Ознакомительная версия.
Уже через пять минут инженер понял, что никакой речи он произносить не будет. Так как горячо обожающий его народ не поймет ни одного слова из столь долго подготавливаемого обращения. Воевода поначалу с большой заинтересованностью внимал мудрым речам мага, но чем дальше забирался Павел Анисимович в дебри геополитики, тем скучнее становилось лицо бывшего горного рабочего шестого разряда. Вдобавок ко всему отбойный молоток крайне неудобно лежал на закованном в железо правом плече воеводы, так и норовя сползти с него и грохнуться на застеленные старой, истрепанной материей доски пола.
Андрею это до крайности надоело, и он решил пристроить отбойник поудобнее.
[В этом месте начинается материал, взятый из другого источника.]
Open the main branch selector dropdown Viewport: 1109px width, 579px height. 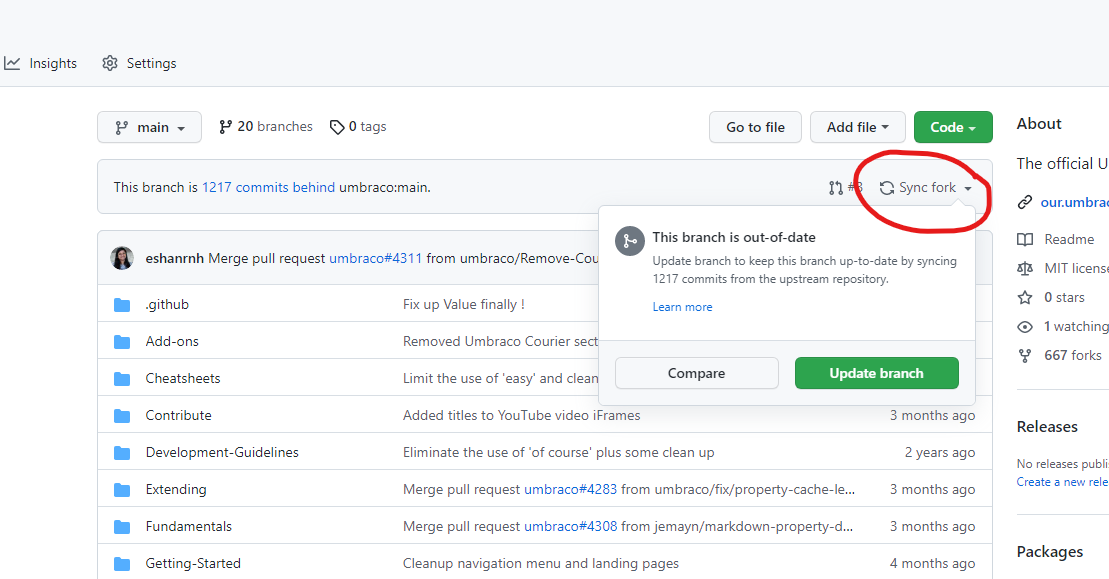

Резким, отточенным за годы, проведенные в забое, движением воевода стряхнул «малыша» с плеча и практически без замаха перебросил его себе на колени. Вернее, попытался перебросить. Шипулин совершенно не принял в расчет то обстоятельство, что его нынешний рост весьма отличается от его роста в прошлой жизни. Причем в гораздо меньшую сторону. Отбойный молоток, описав хитрую траекторию, вместо того, чтобы приземлиться на колени воеводы, лишь скользнул по ним и угодил пикой прямо в бок Осипову.
Крик короля заглушил очередного выступающего, который как раз распевал о всеобъемлющих достоинствах Его Величества и о том, как великолепно живется народу под его несравненно мудрым управлением. С перекошенным лицом Николай вскочил с кресла:
– Твою мать! – орал он, прижимая ладони к сильно ушибленному боку. – Да так же можно все почки поотбивать!
Сзади набежали придворные, суетливо закружились вокруг пострадавшего. Мелькнула озабоченная физиономия хранителя. Морщась от боли, инженер зло цыкнул на назойливых спасателей и, взмахнув рукой, отогнал их прочь. Народ же, особо не понявший, что произошло на королевском помосте, оценил ситуацию по-своему. Толпа неодобрительно зашумела на певца, и тот с пристыженным лицом молниеносно слинял с площадки. Больше никто хвалебных песен о короле не пел. Хотя до этого момента репертуар певцов на добрую треть состоял именно из них.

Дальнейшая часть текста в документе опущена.